Comparing the top 10 performing countries in each set, we have a few overlapping nations. We see that Germany, Russia, USA, and Italy intersect in each list. At one point or another in history, these countries were considered superpowers of the world. That’s something we might want to keep in mind.

Furthermore, let’s inspect the historical performance of the top 5 countries in each list to get a better understanding if there has been consistency throughout the years.

Code

# some analysis solely looking at the top 5 winning countries in summer and winter, can look at historical data performance for insights
winter_medal_count_top5 <- winter_medal_count |>
  slice_max(total_medals, n = 5)

winter_top_5_performance <- medal_tally |>
  filter(str_detect(edition, "Winter")) |>
  filter(country %in% winter_medal_count_top5$country)

# animate the performance
animated_winter_top5 <- ggplot(winter_top_5_performance, aes(x = year, y = total, color = country)) +
  geom_line(size = 1.2) +
  labs(
    title = "Winter Olympics Historical Performances",
    subtitle = "Top 5 Countries With Most Medals",
    y = "Total Medals Won",
    x = "Year"
  ) +
  facet_grid(country ~ .) +
  theme_minimal() +
  theme(legend.position = "none") +
  transition_reveal(year)

# render the animation
animate(animated_winter_top5, nframes = 100, fps = 10, renderer = gifski_renderer("winter_olympics_animation.gif"))

The timeline shows us that Canada, Germany, Norway and the US have been performing better in the recent years as compared to the past. This might be explained by factors such as more investments into Winter Olympic athletes in the modern century. Canada and the US in particular showcased little success in the past.

Next we can take a look at the Summer Olympics.

Code

# get top 5 performing countries from summer Olympics
summer_medal_count_top5 <- summer_medal_count |>
  slice_max(total_medals, n = 5)

summer_top_5_performance <- medal_tally |>
  filter(str_detect(edition, "Summer")) |>
  filter(country %in% summer_medal_count_top5$country)

# animate the performance
animated_summer_top5 <- ggplot(summer_top_5_performance, aes(x = year, y = total, color = country)) +
  geom_line(size = 1.2) +
  labs(
    title = "Summer Olympics Historical Performances",
    subtitle = "Top 5 Countries With Most Medals",
    y = "Total Medals Won",
    x = "Year"
  ) +
  facet_grid(country ~ .) +
  theme_minimal() +
  theme(legend.position = "none") +
  transition_reveal(year) # This creates the animation effect based on the year

# render the animation
animate(animated_summer_top5, nframes = 100, fps = 10, renderer = gifski_renderer("summer_olympics_animation.gif"))

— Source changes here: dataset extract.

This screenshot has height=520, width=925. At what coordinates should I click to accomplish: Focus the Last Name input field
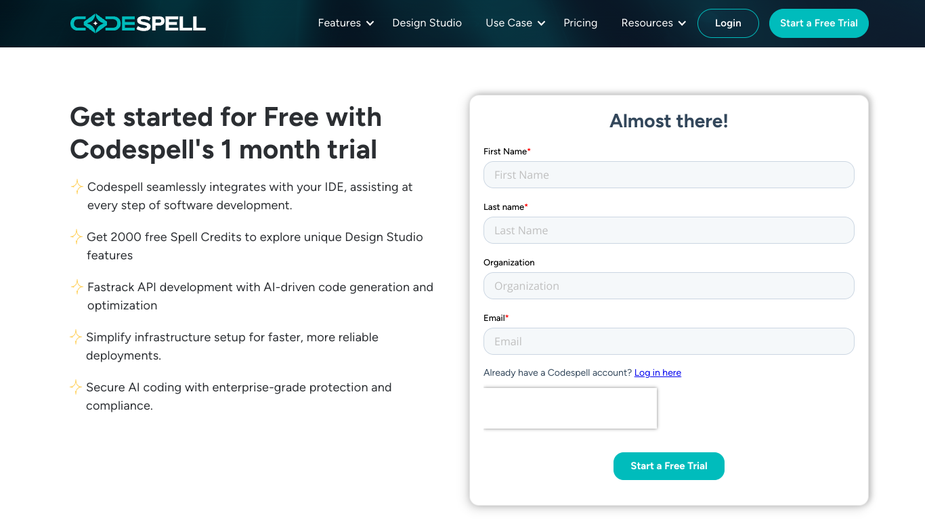[x=669, y=230]
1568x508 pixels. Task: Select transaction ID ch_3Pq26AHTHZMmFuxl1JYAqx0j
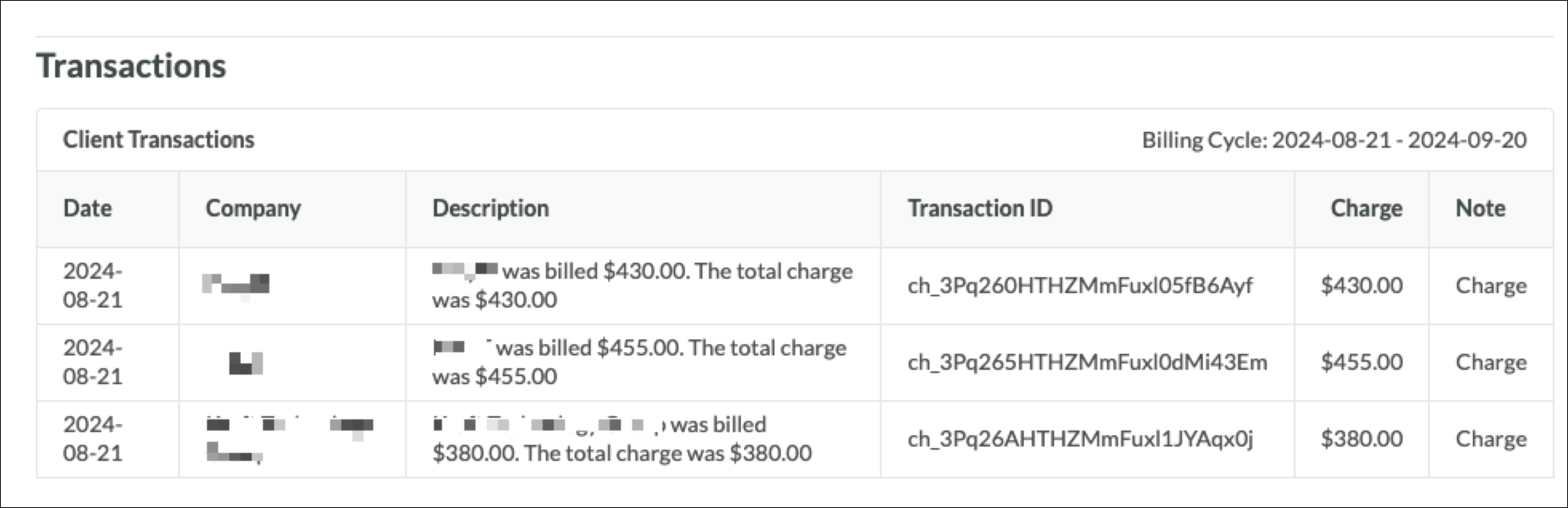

What sticks out right away is that China did not start winning any medals until later in time as compared to the other four countries. Even with a late start in winning medals, the country broke into the top 5 historically performing countries. We might want to think about what factors may have led to their success as compared to other countries that have won medals earlier in time.

Latitude Regression

Now that we’ve gathered some basic insights into the Olympic data, we can move forward to looking at the relationship between geographical factors and success at the Olympics. The first approach is to generate a scatter plot of each countries latitude versus medals won. We’re hoping to find some relationship between the variables.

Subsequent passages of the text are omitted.